86. On July 28, 2003, Able issued a press release entitled “Able Laboratories Reports
Record Second Quarter 2003 Results,” which stated in relevant part:
ABLE LABORATORIES, INC. (Nasdaq NMS: ABRX, BSE: AAB), today announced financial results for the three months ended June 30, 2003. For the second quarter of 2003, the Company reported net sales of $18.9 million, a 51.6% increase compared to net sales of $12.5 million for the second quarter of 2002, primarily due to higher demand for the Company’s expanded product family and new product approvals. The Company also reported operating income of $4.5 million for the second quarter of 2003, an 83.9% increase compared to operating income for the second quarter of 2002 of $2.4 million.

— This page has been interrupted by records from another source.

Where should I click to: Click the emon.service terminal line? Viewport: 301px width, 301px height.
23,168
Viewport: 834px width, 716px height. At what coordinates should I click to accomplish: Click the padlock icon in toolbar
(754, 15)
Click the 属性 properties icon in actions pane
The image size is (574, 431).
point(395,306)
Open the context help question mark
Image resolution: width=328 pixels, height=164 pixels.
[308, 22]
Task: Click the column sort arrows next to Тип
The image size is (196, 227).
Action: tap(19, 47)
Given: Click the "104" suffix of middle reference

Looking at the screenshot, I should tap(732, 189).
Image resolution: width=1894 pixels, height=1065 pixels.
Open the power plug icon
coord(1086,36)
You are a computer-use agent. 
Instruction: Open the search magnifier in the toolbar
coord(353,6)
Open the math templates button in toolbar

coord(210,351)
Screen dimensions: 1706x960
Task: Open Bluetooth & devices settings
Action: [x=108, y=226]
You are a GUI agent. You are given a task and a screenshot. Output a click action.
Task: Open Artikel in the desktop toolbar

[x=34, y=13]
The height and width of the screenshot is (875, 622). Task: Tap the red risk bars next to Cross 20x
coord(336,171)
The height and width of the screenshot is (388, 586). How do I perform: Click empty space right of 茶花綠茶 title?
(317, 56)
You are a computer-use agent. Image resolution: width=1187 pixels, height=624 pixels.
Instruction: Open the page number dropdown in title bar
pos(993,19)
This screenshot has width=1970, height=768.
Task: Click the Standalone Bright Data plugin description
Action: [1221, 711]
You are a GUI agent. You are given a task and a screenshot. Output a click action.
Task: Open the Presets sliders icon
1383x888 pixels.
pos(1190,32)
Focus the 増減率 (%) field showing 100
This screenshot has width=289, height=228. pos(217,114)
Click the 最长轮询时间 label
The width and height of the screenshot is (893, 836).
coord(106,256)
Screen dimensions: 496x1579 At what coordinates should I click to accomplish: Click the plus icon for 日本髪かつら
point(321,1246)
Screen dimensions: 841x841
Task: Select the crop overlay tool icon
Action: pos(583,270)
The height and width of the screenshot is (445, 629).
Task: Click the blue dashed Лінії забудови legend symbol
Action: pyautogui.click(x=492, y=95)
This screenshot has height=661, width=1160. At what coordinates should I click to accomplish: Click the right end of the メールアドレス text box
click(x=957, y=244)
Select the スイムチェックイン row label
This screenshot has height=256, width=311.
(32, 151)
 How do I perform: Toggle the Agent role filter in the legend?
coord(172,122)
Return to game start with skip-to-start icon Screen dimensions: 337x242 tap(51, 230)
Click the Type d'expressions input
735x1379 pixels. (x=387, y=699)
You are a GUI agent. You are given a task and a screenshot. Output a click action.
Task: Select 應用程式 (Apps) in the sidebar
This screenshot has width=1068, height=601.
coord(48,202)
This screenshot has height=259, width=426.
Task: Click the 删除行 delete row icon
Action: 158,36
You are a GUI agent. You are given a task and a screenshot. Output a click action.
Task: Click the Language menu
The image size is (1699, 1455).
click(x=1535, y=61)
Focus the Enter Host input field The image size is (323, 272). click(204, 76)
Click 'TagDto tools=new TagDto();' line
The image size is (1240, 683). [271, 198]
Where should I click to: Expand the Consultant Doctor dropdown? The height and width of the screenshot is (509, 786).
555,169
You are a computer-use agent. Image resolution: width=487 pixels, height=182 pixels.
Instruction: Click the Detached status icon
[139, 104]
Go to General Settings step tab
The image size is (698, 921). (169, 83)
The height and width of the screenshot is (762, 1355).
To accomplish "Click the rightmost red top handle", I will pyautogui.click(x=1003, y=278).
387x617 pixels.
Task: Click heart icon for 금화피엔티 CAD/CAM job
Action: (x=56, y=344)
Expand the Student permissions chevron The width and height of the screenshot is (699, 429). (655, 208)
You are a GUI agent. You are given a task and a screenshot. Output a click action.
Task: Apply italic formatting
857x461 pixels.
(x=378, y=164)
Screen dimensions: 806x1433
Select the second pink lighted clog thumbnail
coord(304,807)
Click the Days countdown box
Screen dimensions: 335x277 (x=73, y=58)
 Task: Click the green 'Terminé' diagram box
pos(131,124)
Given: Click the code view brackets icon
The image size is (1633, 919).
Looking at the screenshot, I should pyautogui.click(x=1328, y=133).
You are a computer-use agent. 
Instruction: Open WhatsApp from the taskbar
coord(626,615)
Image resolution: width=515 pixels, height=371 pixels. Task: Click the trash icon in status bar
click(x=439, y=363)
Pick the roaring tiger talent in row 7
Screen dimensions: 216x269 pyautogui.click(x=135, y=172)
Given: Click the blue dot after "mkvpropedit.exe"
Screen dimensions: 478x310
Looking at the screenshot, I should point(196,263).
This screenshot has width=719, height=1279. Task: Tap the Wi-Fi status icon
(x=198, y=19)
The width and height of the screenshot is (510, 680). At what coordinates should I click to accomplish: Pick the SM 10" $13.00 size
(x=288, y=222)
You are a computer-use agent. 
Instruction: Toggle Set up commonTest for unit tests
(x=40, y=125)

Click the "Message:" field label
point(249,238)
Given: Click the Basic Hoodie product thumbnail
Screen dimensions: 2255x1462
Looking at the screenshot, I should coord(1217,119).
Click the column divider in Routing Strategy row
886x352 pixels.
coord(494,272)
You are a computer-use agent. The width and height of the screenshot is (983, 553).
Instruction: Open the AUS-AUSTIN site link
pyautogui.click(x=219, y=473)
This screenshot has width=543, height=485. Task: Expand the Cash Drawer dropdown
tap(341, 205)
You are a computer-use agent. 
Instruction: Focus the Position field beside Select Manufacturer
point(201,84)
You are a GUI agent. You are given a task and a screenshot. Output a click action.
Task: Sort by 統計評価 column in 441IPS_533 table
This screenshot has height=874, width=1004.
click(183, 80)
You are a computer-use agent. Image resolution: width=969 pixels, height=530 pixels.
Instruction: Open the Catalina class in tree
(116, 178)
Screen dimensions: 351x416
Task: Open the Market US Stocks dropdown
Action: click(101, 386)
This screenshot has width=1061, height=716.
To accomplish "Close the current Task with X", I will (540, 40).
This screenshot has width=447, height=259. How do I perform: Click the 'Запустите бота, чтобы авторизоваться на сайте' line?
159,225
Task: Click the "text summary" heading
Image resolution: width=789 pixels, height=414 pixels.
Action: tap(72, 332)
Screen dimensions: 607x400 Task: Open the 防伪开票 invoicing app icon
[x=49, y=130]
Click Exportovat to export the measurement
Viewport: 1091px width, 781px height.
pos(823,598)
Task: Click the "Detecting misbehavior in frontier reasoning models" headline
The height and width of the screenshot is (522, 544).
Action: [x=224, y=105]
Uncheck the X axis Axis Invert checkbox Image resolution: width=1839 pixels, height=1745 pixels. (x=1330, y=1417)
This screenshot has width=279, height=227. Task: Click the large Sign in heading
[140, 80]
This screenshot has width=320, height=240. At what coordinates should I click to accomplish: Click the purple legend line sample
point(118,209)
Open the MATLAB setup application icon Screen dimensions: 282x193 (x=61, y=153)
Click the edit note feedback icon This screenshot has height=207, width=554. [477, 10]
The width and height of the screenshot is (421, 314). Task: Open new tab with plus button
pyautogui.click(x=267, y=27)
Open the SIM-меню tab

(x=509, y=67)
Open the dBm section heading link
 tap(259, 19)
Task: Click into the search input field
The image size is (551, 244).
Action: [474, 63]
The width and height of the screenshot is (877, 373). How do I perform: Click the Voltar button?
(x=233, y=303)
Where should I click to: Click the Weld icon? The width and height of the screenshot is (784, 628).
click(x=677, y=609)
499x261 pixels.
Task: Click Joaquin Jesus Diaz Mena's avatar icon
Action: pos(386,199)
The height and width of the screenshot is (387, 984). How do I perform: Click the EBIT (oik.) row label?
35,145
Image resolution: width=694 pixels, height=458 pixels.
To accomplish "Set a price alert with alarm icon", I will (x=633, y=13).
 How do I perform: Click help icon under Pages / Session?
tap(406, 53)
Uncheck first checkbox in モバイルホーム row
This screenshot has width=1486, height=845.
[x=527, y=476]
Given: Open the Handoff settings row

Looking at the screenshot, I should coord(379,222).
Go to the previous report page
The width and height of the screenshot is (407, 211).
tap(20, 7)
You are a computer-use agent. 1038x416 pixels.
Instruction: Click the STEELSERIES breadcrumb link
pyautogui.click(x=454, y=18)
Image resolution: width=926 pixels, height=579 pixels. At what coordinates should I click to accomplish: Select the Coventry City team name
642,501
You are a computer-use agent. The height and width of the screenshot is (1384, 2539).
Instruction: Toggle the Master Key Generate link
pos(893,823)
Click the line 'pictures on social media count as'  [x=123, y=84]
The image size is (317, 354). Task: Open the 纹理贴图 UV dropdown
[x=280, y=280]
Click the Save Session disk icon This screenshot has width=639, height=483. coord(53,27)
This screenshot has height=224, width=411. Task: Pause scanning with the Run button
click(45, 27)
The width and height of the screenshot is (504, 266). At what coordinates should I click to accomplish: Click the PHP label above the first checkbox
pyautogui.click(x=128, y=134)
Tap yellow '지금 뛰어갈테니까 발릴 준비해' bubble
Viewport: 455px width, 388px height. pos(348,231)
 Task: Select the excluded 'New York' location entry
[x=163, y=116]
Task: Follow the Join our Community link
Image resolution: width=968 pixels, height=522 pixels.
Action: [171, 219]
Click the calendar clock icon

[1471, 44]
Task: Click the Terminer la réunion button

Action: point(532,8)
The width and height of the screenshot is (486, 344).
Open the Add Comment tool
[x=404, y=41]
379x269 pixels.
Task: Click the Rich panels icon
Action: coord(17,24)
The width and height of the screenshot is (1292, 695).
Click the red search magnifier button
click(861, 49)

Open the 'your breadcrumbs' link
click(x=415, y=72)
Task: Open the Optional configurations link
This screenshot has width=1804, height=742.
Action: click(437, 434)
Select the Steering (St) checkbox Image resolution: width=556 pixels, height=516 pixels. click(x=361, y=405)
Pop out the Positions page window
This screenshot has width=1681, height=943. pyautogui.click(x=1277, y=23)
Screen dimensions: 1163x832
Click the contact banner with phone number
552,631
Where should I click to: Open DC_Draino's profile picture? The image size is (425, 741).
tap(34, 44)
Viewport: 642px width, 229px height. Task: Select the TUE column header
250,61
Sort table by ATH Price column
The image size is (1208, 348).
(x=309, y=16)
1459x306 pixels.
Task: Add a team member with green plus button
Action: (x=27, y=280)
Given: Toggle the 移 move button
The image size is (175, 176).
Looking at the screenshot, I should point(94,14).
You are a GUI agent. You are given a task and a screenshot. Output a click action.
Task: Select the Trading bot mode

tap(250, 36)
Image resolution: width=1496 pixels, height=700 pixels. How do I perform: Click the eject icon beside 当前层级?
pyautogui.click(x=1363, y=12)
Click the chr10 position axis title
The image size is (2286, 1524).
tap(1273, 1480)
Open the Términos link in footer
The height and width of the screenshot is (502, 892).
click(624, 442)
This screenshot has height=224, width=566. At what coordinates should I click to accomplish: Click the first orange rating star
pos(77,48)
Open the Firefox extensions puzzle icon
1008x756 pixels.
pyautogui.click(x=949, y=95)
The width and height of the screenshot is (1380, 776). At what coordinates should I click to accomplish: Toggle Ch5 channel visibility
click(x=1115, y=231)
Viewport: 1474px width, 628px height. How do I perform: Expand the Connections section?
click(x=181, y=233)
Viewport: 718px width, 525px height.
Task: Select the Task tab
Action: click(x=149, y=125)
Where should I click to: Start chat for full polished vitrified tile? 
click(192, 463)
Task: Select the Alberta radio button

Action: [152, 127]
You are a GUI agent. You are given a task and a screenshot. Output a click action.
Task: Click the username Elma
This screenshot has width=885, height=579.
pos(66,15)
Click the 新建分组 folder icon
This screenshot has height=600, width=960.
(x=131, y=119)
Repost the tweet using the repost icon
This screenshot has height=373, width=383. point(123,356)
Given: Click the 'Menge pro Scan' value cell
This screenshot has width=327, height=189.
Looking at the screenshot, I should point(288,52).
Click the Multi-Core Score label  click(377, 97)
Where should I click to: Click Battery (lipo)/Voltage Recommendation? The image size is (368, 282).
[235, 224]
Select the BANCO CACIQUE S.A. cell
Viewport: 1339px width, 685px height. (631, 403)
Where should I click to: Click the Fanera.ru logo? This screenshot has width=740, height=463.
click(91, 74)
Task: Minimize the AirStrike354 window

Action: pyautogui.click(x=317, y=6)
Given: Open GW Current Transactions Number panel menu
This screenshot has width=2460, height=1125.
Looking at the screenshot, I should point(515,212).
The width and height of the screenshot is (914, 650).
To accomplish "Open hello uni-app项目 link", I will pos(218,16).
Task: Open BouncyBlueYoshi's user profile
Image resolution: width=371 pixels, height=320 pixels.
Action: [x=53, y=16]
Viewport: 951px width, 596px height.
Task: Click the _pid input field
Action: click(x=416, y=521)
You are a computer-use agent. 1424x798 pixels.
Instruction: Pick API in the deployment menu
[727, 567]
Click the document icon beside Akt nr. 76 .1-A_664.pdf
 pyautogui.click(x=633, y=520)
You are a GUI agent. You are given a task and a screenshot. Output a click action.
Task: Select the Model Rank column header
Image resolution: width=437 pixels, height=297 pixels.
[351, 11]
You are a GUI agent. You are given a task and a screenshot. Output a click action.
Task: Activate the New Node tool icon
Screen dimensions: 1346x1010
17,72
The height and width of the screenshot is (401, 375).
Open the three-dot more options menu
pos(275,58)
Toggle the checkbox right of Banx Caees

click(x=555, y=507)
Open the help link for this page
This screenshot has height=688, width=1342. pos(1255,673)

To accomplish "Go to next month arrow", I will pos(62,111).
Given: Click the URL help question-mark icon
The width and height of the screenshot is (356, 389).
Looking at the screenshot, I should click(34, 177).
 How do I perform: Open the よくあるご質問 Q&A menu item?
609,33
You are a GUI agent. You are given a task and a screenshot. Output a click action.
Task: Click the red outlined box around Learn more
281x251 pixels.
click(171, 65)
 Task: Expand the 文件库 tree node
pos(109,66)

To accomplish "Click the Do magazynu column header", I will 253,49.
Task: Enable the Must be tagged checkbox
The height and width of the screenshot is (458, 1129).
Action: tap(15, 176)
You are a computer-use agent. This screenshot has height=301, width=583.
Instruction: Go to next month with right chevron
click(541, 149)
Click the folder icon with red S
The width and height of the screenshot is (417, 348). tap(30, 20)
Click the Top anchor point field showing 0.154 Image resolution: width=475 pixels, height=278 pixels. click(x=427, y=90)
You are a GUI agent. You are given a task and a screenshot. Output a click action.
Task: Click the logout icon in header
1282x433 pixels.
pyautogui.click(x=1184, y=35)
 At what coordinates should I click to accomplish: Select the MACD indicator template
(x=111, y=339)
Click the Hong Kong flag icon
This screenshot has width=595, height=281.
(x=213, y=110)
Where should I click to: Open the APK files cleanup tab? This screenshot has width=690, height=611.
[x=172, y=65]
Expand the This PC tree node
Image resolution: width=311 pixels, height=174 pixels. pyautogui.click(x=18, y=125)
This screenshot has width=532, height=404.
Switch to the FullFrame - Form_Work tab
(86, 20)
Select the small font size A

Gross profit was $9.0 million for the quarter, an increase of 51.7%, versus $5.9 million for the second quarter of 2002….
… The Company received 5 [ANDA] approvals during the second quarter of 2003 and currently has 11 ANDAs pending approval by the [FDA] representing approximately $300 million in total market size. In addition, the Company has 23 projects currently under development addressing a total market of approximately $2.9 billion.
* * *
Excluding the provision for income taxes, the Company earned $4.0 million for the second quarter of 2003 versus second quarter of 2002 pre-tax income of $2.3 million. This represents a 72.0% increase in pre-tax income when compared to the second quarter of 2002.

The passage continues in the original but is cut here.